The final group of songs, a split with sludge punkers Moloch from Nottingham, UK. These songs are apex grinders, showing that despite their experimental tendencies, Cloud Rat have their grind-punk fundamentals in spades. “Sueno” and “Perdiak” are highlights of the band’s heavier material. The band gets more experimental and sludgy on “Baby Sling Balloon Born”, its pitch-shifted alien vocal outro giving way to the churning riffage of “Biting the Air”. Between those two tracks, there are hints of the more progressive moments of Leviathan-era Mastodon; when Cloud Rat take influence from others, they incorporate the best parts. The penultimate banger “Pit” ends in a wall of digitized sound that gives way to a chillingly delightful dark synthwave feel for album closer “Amber Flush”
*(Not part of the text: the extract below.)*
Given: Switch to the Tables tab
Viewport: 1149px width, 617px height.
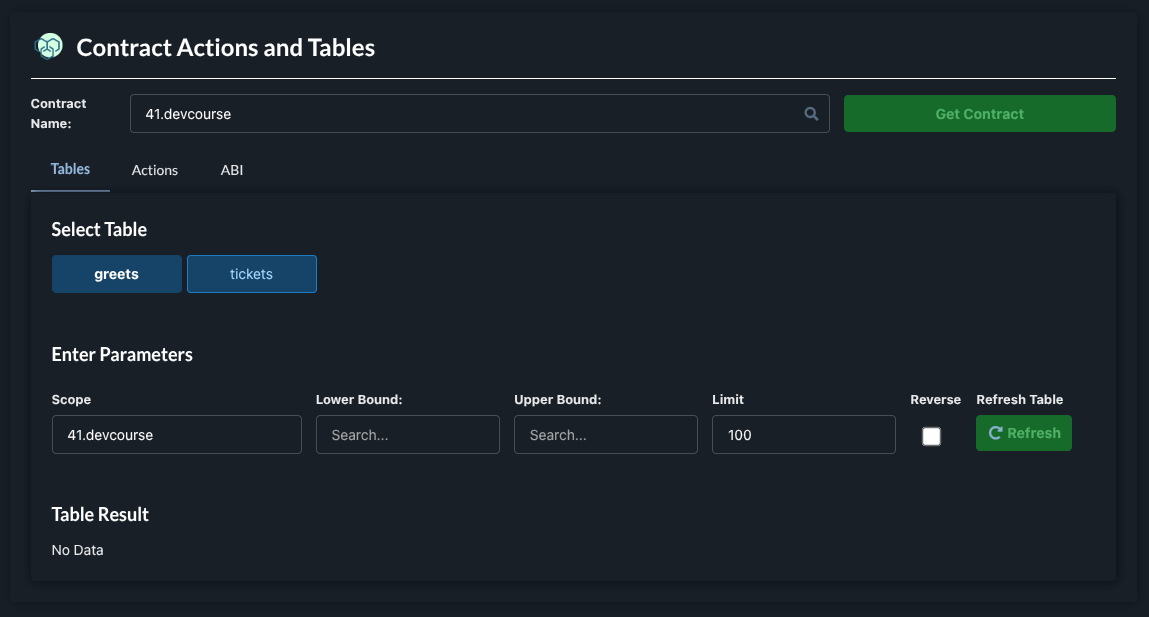Looking at the screenshot, I should tap(70, 169).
Overall, Clipped Beaks/Silk Panic is a formidable work of art. Huge in both its tracklist, run time, and time spent incubating in production (some of the earlier splits the albums are compiled from date back to 2017), the albums benefit from the changing of time and collaborators to the effect of an impressive and eclectic soundscape. The same factors also hurt the albums in some respects because, being a compilation of splits, there isn’t a lot of coherency or continuity from one song to the next and ideas that deserved more space to develop and come into their own are denied that opportunity. With that the album’s only real limitation, I can’t wait to hear what daring new ideas Cloud Rat brings to their upcoming full-length.
Recommendation: Throw things around the room and tear your hair out in fist-sized chunks as you wonder if this is even really grindcore anymore.